• [Records supplied]
----------------------------------------

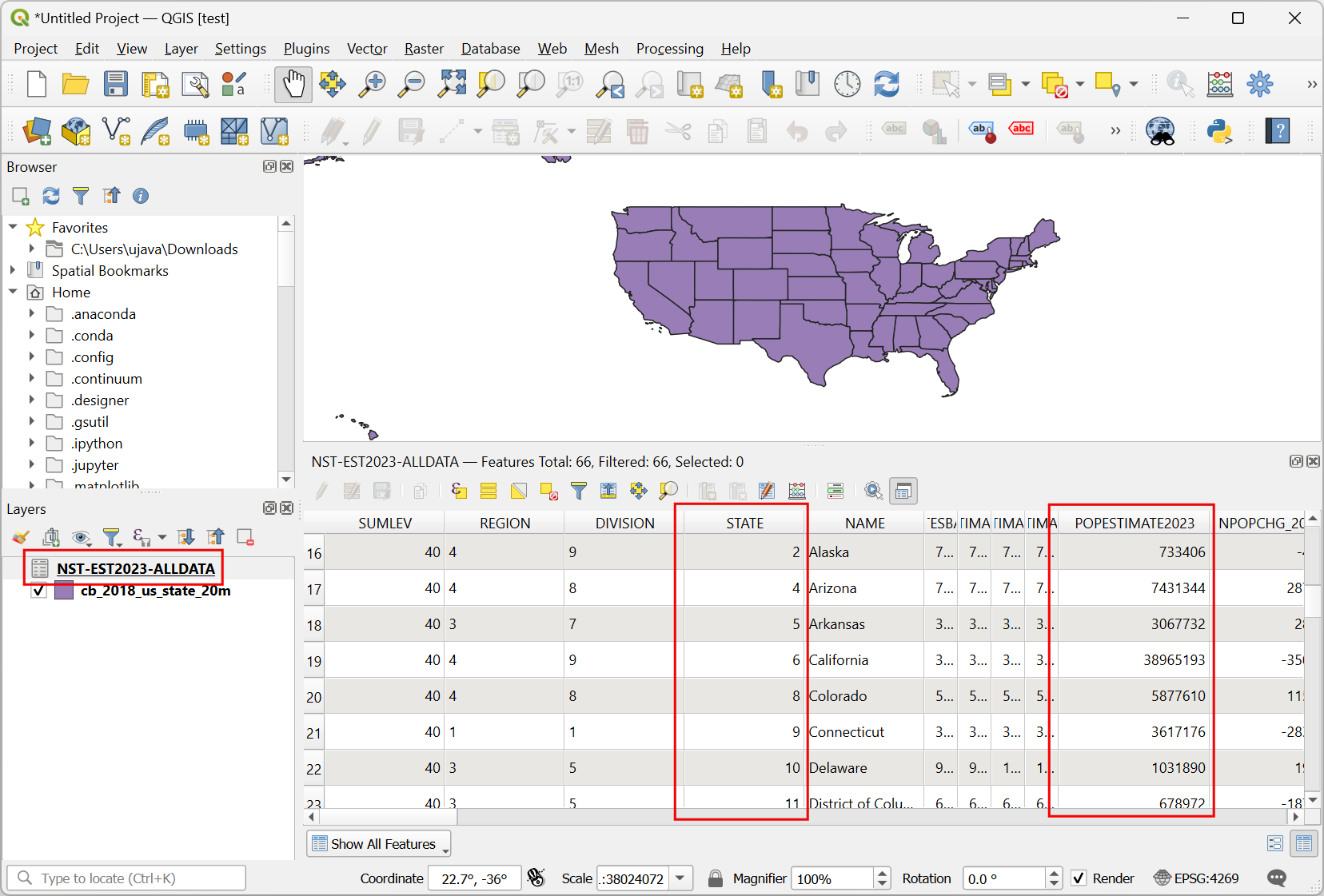
Task: Click the Zoom Full extent icon
Action: pos(452,84)

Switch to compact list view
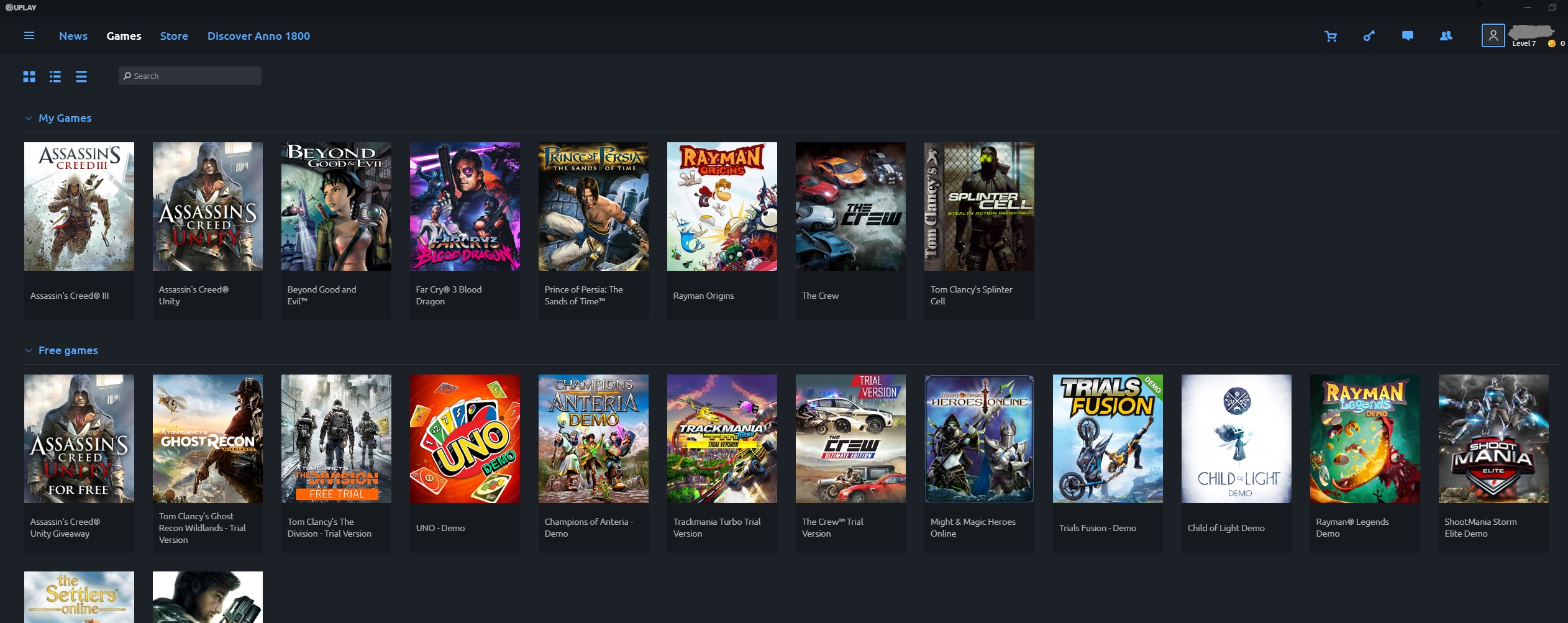click(x=81, y=76)

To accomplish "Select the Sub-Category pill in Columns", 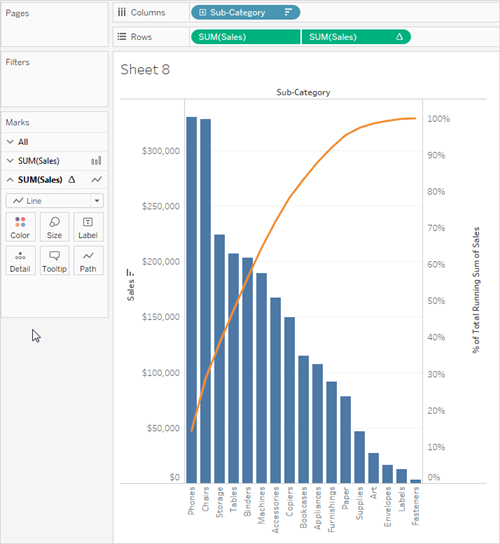I will coord(245,12).

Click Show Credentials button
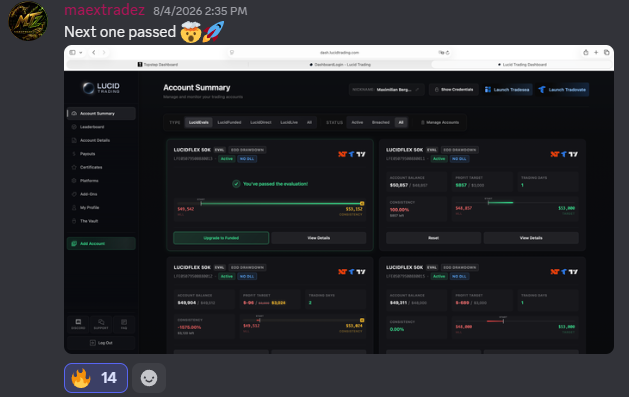coord(454,89)
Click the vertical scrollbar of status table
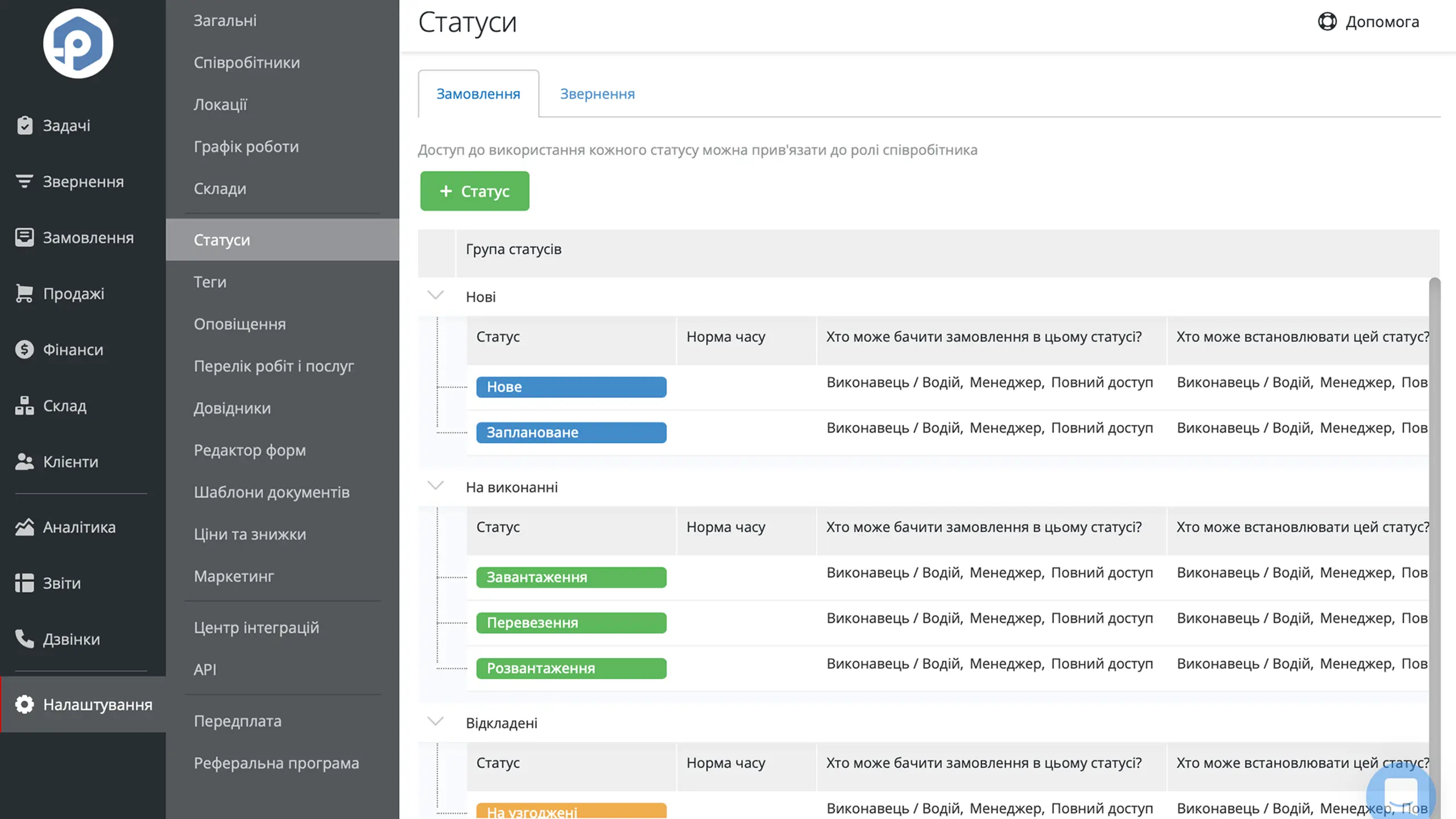Screen dimensions: 1456x819 click(x=1434, y=546)
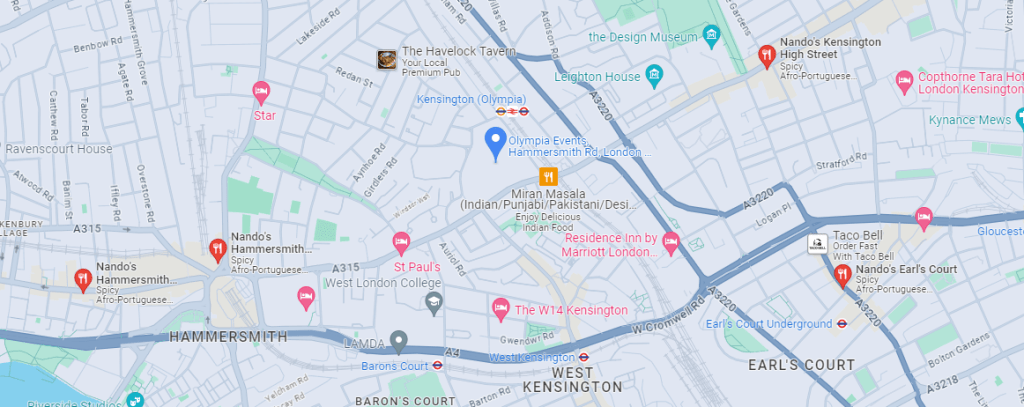Viewport: 1024px width, 407px height.
Task: Click the Design Museum teal marker
Action: [711, 36]
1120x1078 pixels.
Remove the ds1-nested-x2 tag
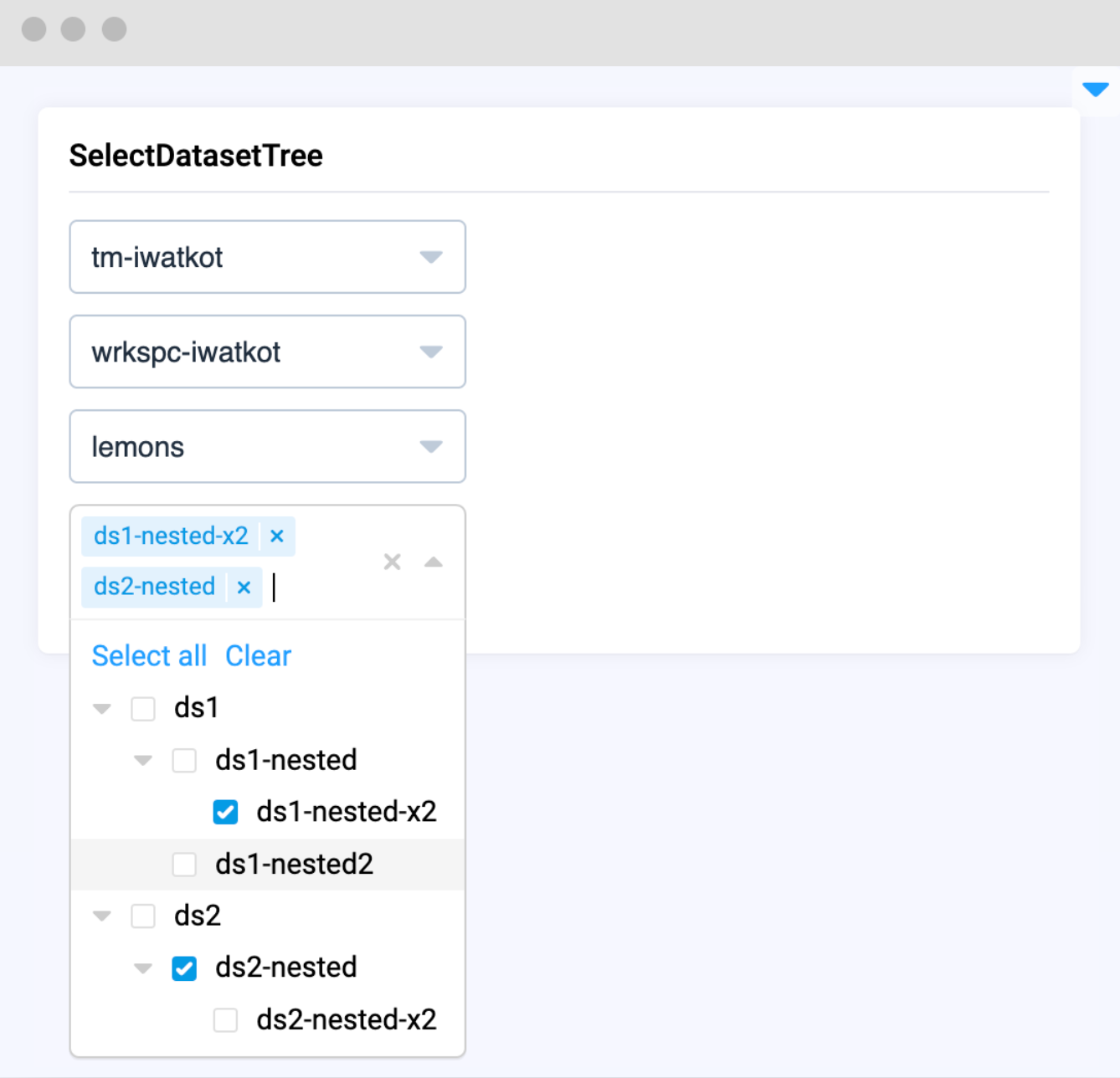click(277, 536)
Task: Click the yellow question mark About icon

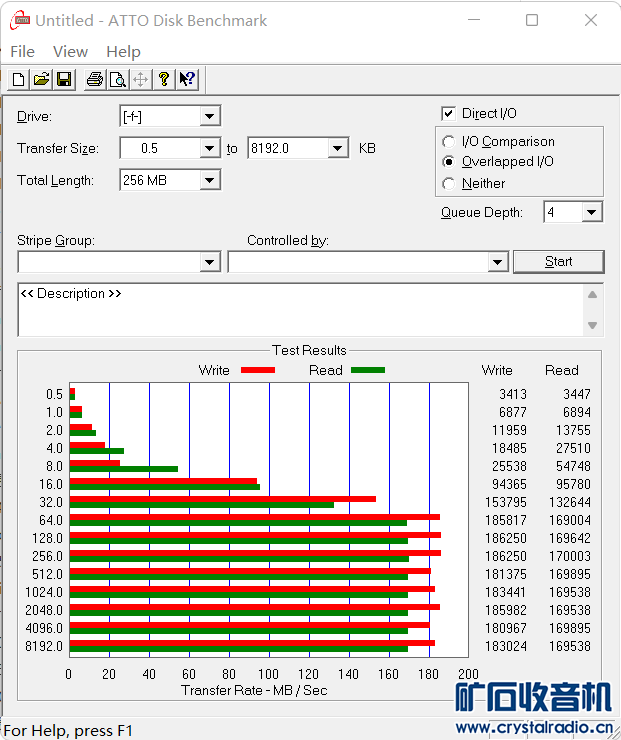Action: pyautogui.click(x=164, y=80)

----------------------------------------

• [Aim of the exercise] Lines from the one that contains "Click Show Credentials button" through the last line of the data above are to be extracted exactly, with no pictures and no other lines.

• [Exercise result]
Click Show Credentials button
coord(454,89)
Click the vertical scrollbar of status table
Screen dimensions: 1456x819 click(x=1434, y=546)
Viewport: 1024px width, 407px height.
Task: Click the Design Museum teal marker
Action: [711, 36]
1120x1078 pixels.
Remove the ds1-nested-x2 tag
click(277, 536)
Task: Click the yellow question mark About icon

Action: pyautogui.click(x=164, y=80)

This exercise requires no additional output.